Deciding Between Duplicate Records Based on Status and Date-CodePudding

I am stuck on the best way to handle this. I am importing a file and building a data cleaning process. I have no choice but to accept this bad data. The file has some duplicate account numbers.

If the duplicate accountNum contains the same statusID, then I need to take the earliest date, but if the duplicate accountNum contains a different statusID then I need to take the latest date.

My thought is to separate the records into multiple temp tables and finally union the cleaned dups with the non dups... but that seems inefficient.

This is where I am starting:

SELECT accountNum,
       statusID,
       date,
       row_number() OVER (
                  PARTITION BY accountNum
                  ORDER BY date DESC 
           ) acct_dup_row_num,
       row_number() OVER (
                  PARTITION BY CONCAT(accountNum,statusID)
                  ORDER BY date ASC 
           ) status_dup_row_num    
INTO #tempTable1
FROM file
GROUP BY accountNum,
       statusID,
       date
HAVING COUNT(accountNum) > 1

CodePudding user response：

use a derived table to count the distinct statusID. Based on the distinct count and order the [date] ASC or DESC.

select f.accountNum,
       f.statusID,
       f.[date],
       r = row_number() over (partition by f.accountNum
                                  order by case when s.cnt = 1 then f.[date] end asc,
                                           case when s.cnt > 1 then f.[date] end desc)
from   [file] f
       inner join
       (
           select accountNum, cnt = count(distinct statusID)
           from  [file]
           group by accountNum
       ) s  on f.accountNum = s.accountNum

What you want is the rows where r = 1

**PROBLEM TO SOLVE**
Reproduce the part of the duplicate-records thread that begins at the words "use a derived" and stops after "f.[date] end desc)", keeping every character as it stands.

**RECORD EXTRACTS**
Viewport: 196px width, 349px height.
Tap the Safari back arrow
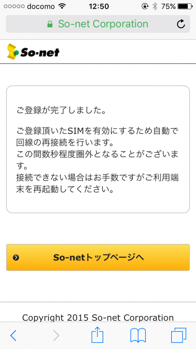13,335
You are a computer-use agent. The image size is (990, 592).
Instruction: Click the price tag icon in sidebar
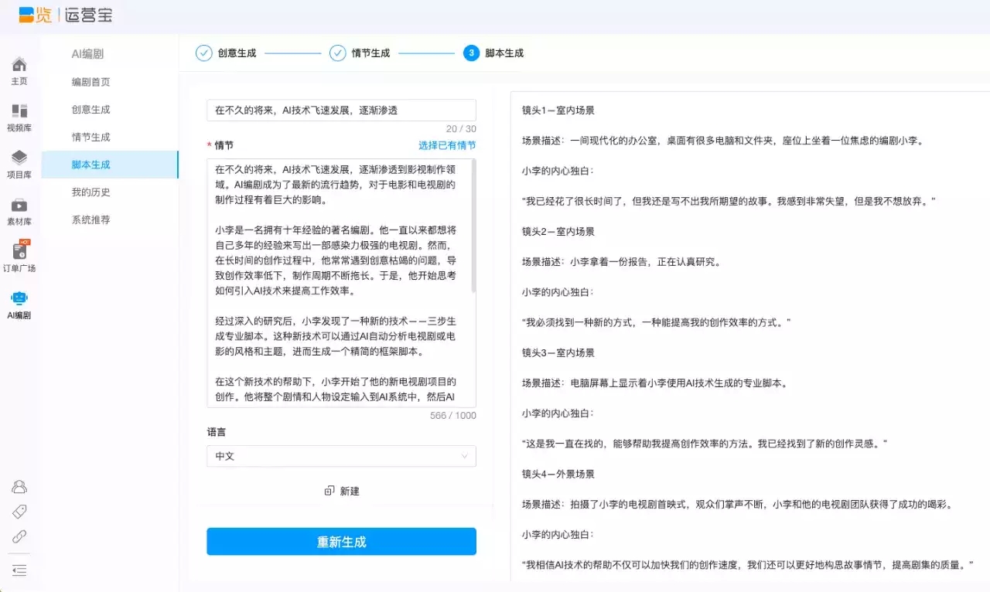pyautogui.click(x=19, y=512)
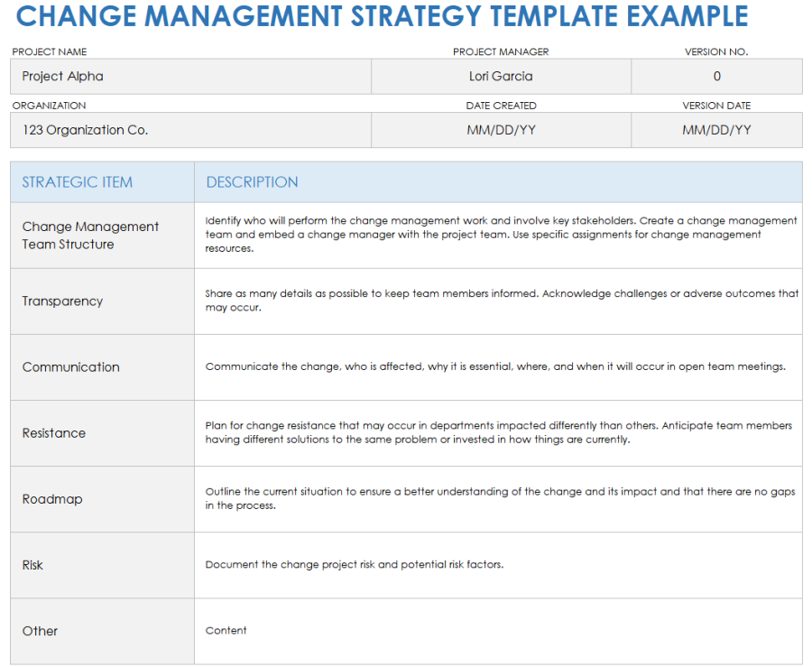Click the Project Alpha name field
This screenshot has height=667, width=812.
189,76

**RESPONSE TO THE TASK**
use a derived table to count the distinct statusID. Based on the distinct count and order the [date] ASC or DESC.

select f.accountNum,
       f.statusID,
       f.[date],
       r = row_number() over (partition by f.accountNum
                                  order by case when s.cnt = 1 then f.[date] end asc,
                                           case when s.cnt > 1 then f.[date] end desc)